Southfield City Council has approved a developer’s controversial plan to build a $1.5 billion data center just south of Interstate 696 and the Farmington Hills line.
Council members voted 5-2 late Monday night, Dec. 15, to approve a site plan for the two-story facility over objections from more than two dozen residents who spoke against the project during the hourslong council meeting.
Council President Charles Hicks and Councilwoman Ashanti Bland were the two nay votes.
No resident at the meeting voiced support for the data center. The most commonly cited gripes concerned the facility’s electricity usage, its demand on the power grid and worries that it could induce higher electric rates. There also were concerns about pollution and noise.
Proposed by California-based developer Metrobloks, the data center would span some 217,030 square feet, use 100 megawatts of electric power and occupy 12.9 acres of a mostly vacant site along Inkster Road north of 11 Mile.
The data center would employ a closed-loop water system, which would require significantly less water than bigger “hyperscale” data centers. The facility is expected to create 35 full-time jobs and 150 to 200 construction jobs.
A Metrobloks representative, Jeff Mandel, tried to allay each concern brought up at the meeting. He did concede that Metrobloks is a relatively new company and has yet to build a data center — a circumstance that worried the council president.
“We’re not asking the ratepayers to subsidize us,” Mandel said. “We are using more electricity to use less water, and we’re paying for that electricity.”
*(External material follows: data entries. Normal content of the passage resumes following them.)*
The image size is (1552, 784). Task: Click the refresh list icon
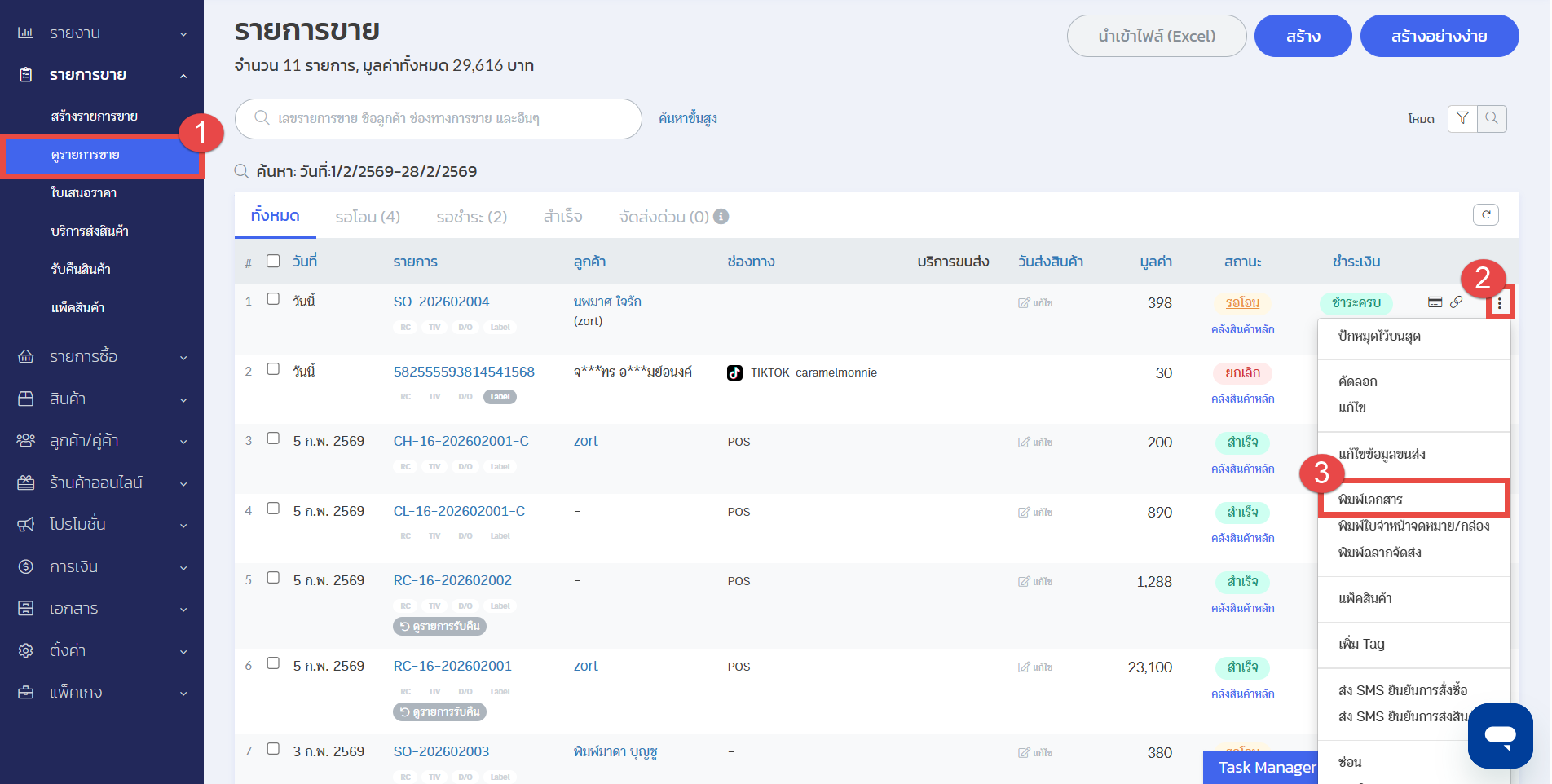1485,214
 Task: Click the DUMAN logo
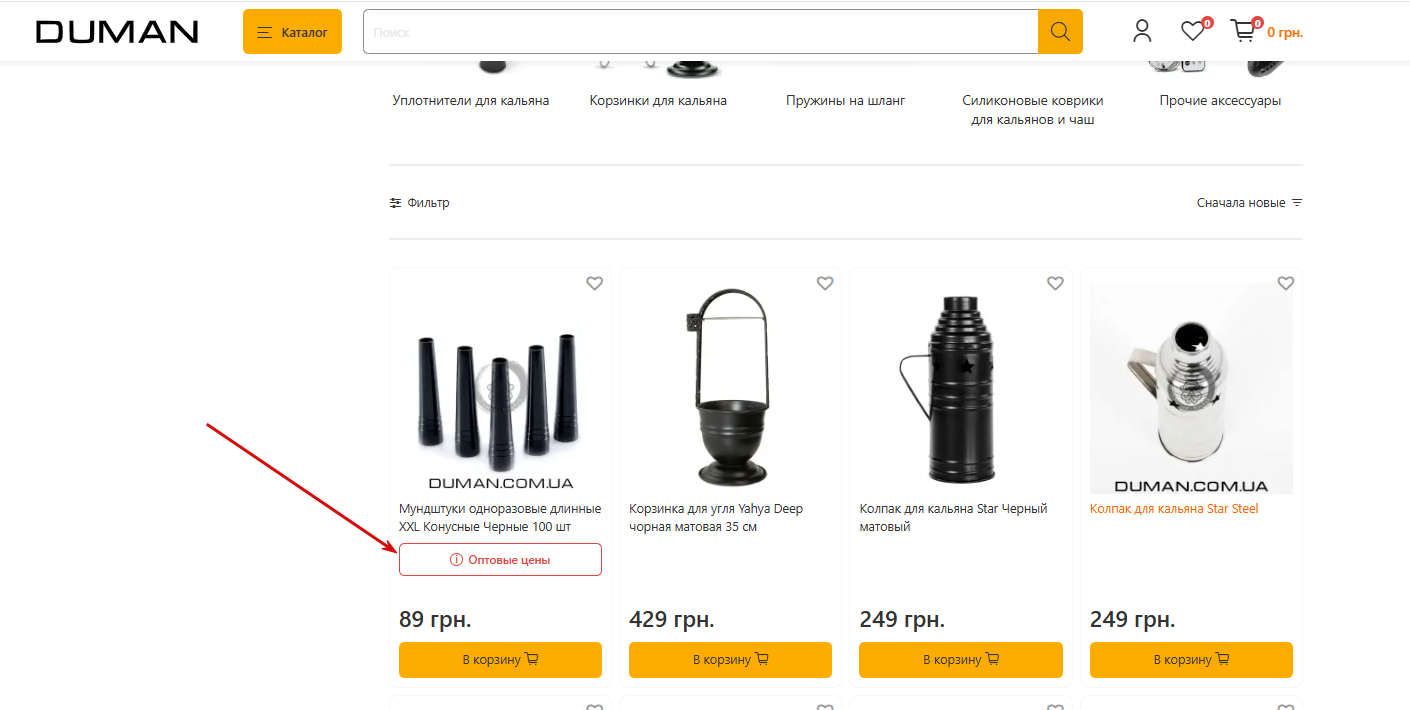(117, 32)
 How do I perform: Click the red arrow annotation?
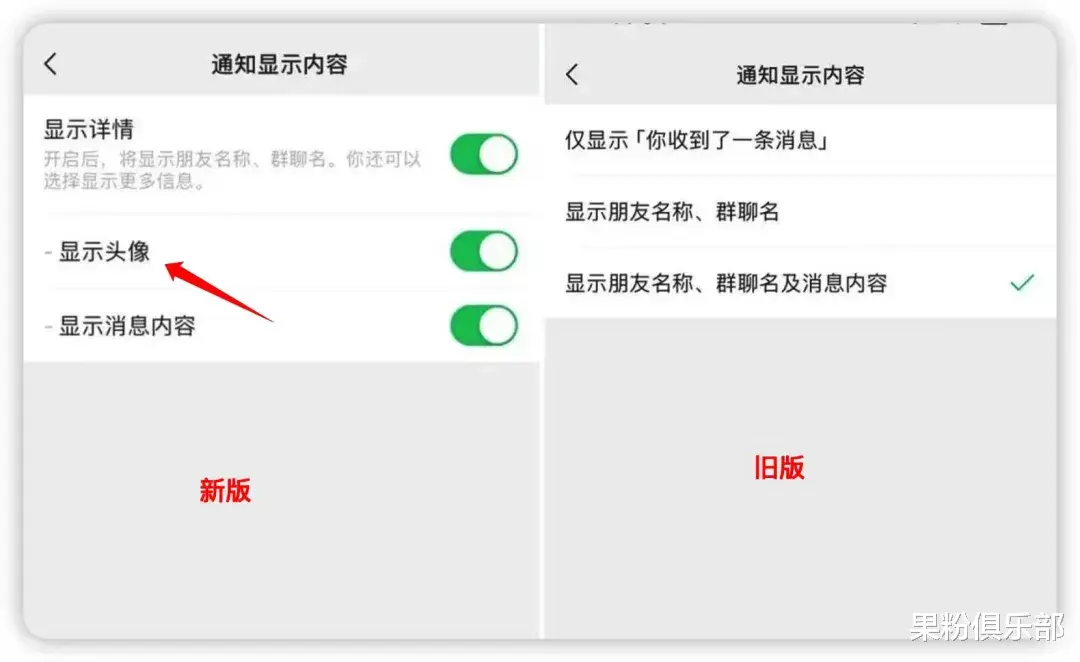(219, 291)
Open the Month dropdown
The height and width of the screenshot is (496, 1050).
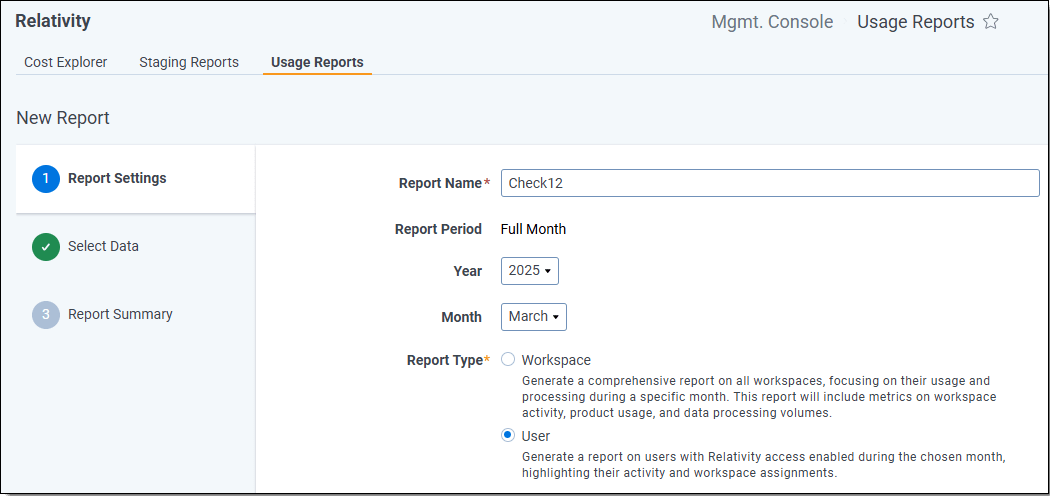click(533, 317)
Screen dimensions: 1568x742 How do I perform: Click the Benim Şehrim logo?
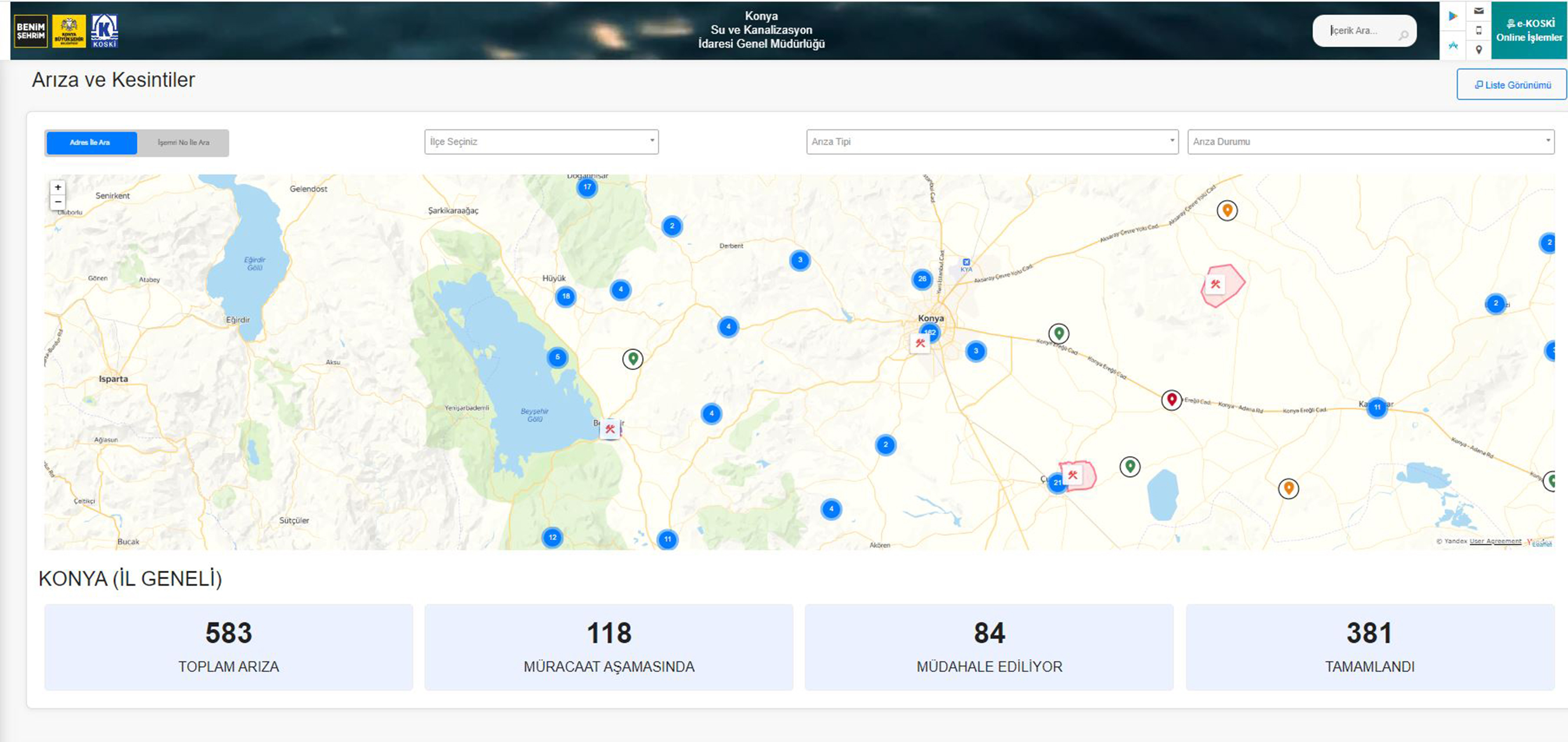coord(30,30)
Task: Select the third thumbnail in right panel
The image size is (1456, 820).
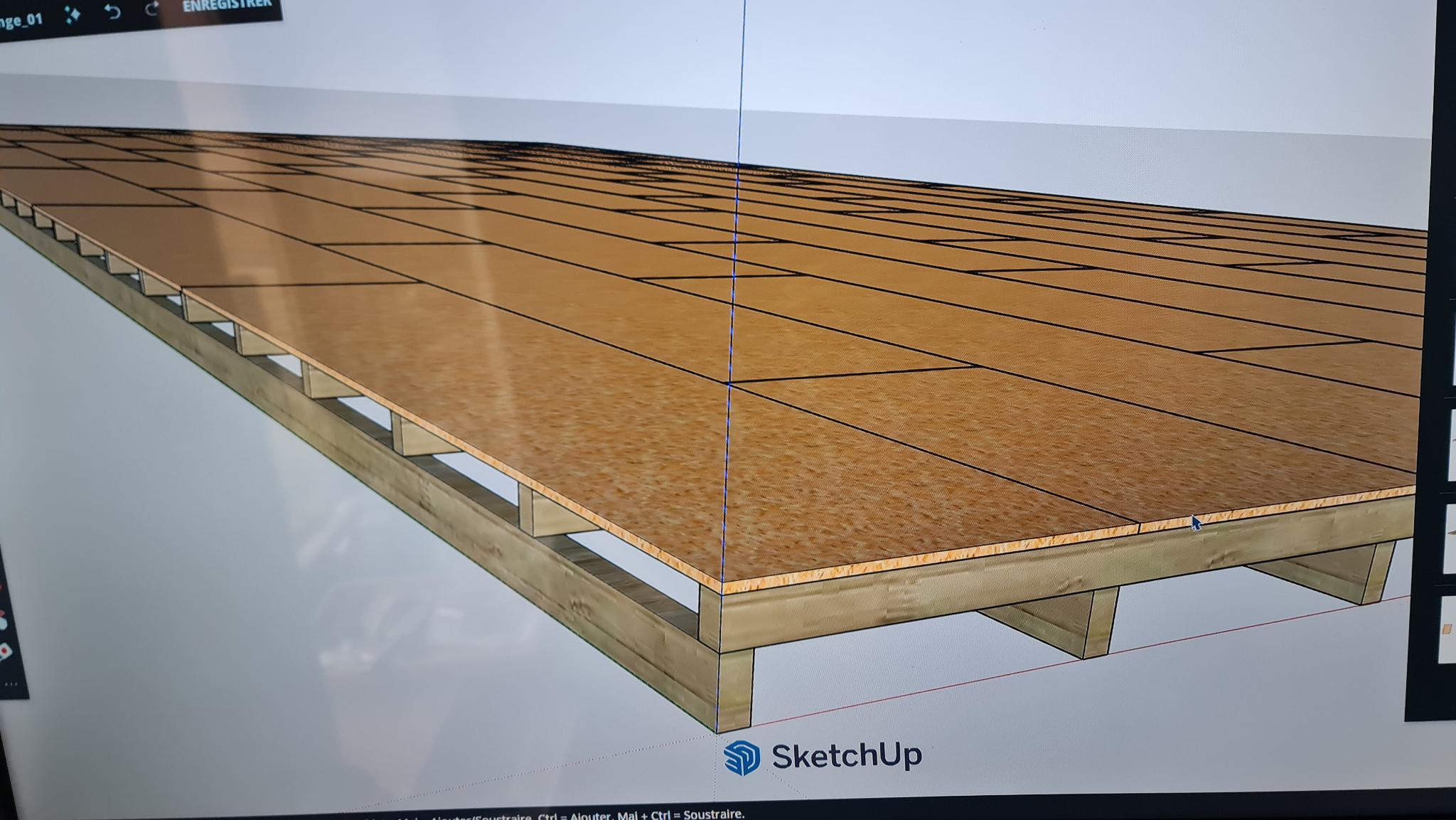Action: point(1452,537)
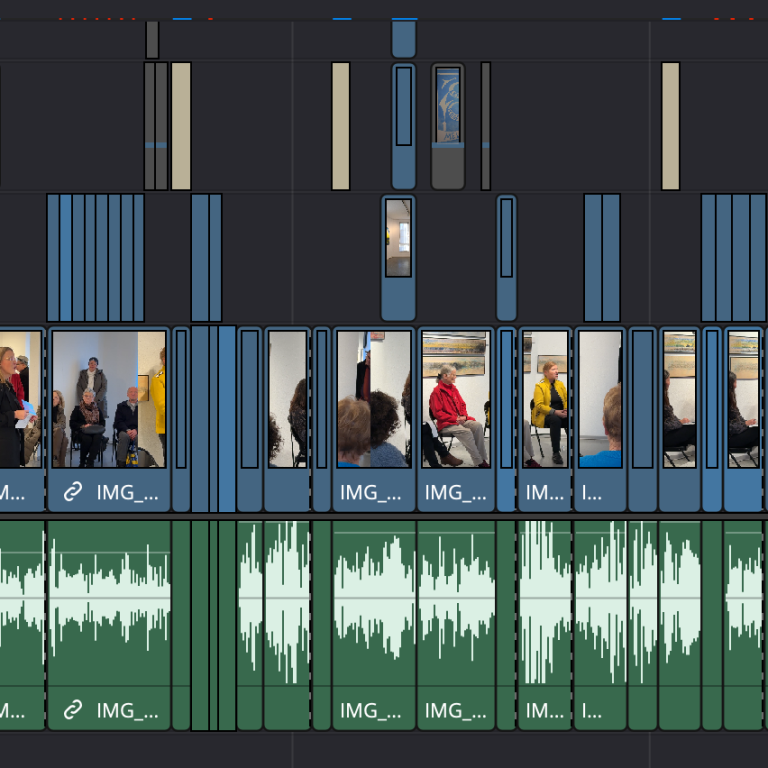This screenshot has height=768, width=768.
Task: Select the rightmost beige clip on upper track
Action: click(x=670, y=126)
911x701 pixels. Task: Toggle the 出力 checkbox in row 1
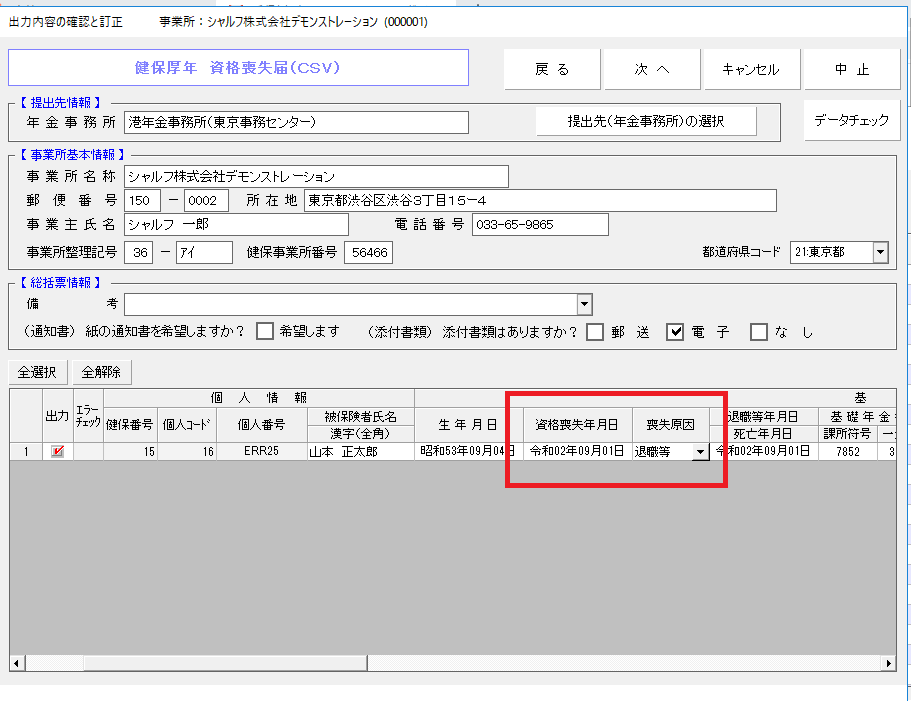click(58, 452)
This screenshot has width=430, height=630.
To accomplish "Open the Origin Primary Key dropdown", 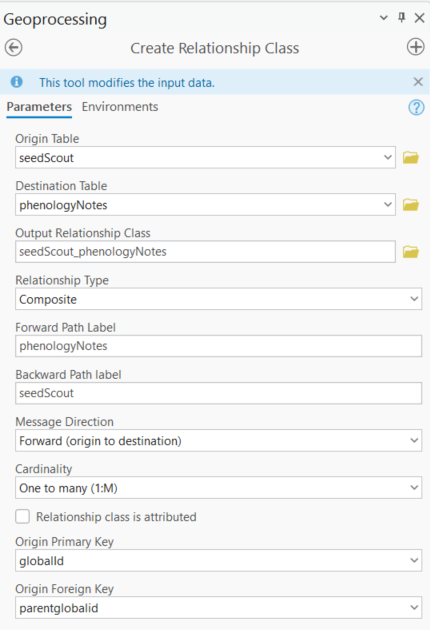I will point(219,560).
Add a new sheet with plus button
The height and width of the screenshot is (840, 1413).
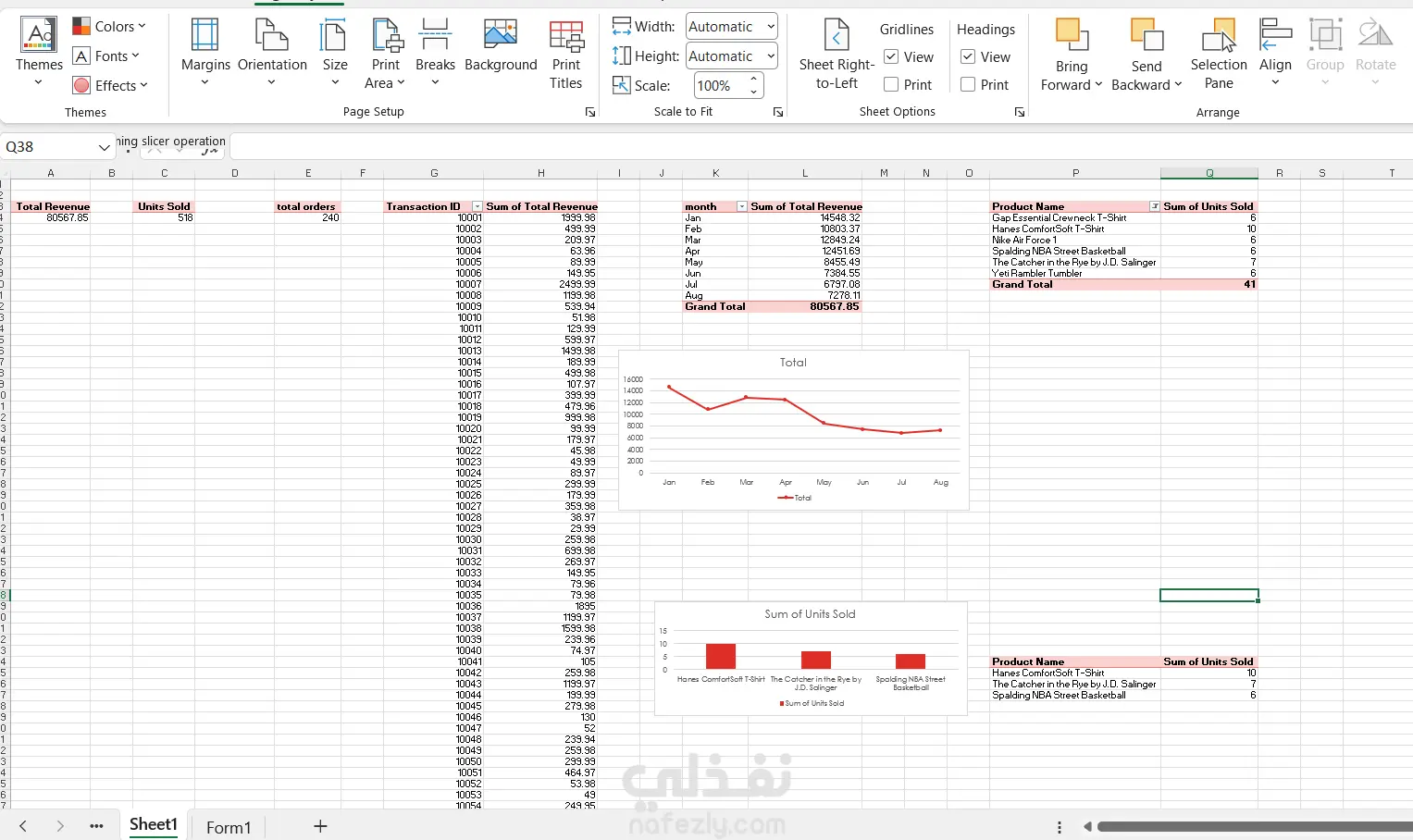pos(320,826)
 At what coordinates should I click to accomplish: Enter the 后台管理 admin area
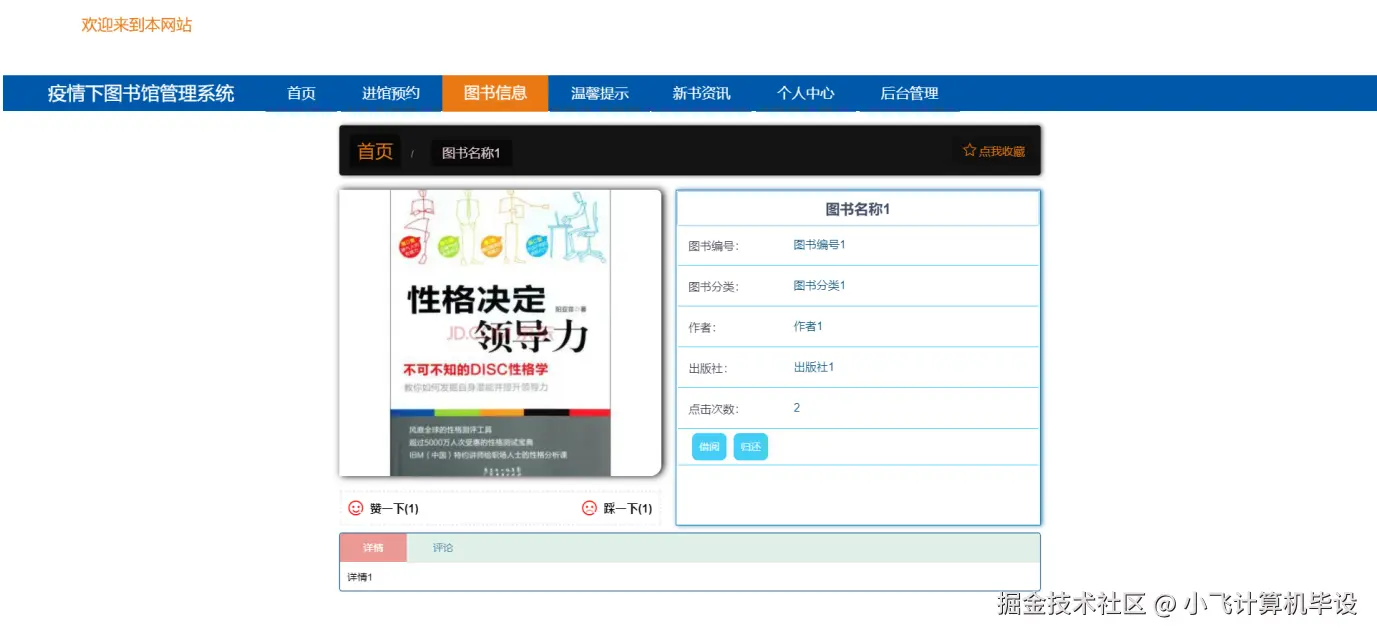pyautogui.click(x=909, y=93)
Following council’s vote, which took place shortly after 11:30 p.m., Mandel told the Free Press that they hope to begin construction of the data center once DTE is able to “deliver the power,” which he said could happen in 2027 or 2028.
“There’s a lot of work to do before then,” he said.
Mandel declined to identify the data center’s potential tenant or tenants, saying that information is confidential.
William Greene, 48, was among the chorus of residents who criticized the project during the meeting’s public comments period.
“I don’t really see this as being a good thing to add another data center,” he said. “It’s not as big as the other ones, but it’s big enough. One hundred megawatts — that powers a lot of homes and that sucks up a lot of energy, and our infrastructure is not ready for that, and just to only produce 35 jobs.”
Greene added, “DTE and these data centers are the only ones who are going to benefit from this. I don’t see where we’re really going to benefit that much to put that strain on our city like that.”
One Farmington Hills resident voiced his opposition. Clark Sanford said that he lives within walking distance of the data center location and worries about potential water pollution on his and his neighbors’ properties.
“A lot of folks stand against it,” he said.
Councilwoman Coretta Houge voted in favor of the site plan. Even though the project had few vocal supporters in the audience, she said she received emails and phone calls from residents who are in favor of it.
“We have to consider new ideas, new technologies, because that’s just the way the world is going,” she said.
Data center projects have lately been popping up across Michigan and often draw scrutiny because of their electricity and water needs.
One of the largest data centers proposed to date is for Saline Township south of Ann Arbor. That project would be developed by an affiliate of New York-based Related Companies for Oracle and OpenAI as part of the “Stargate” artificial intelligence development project.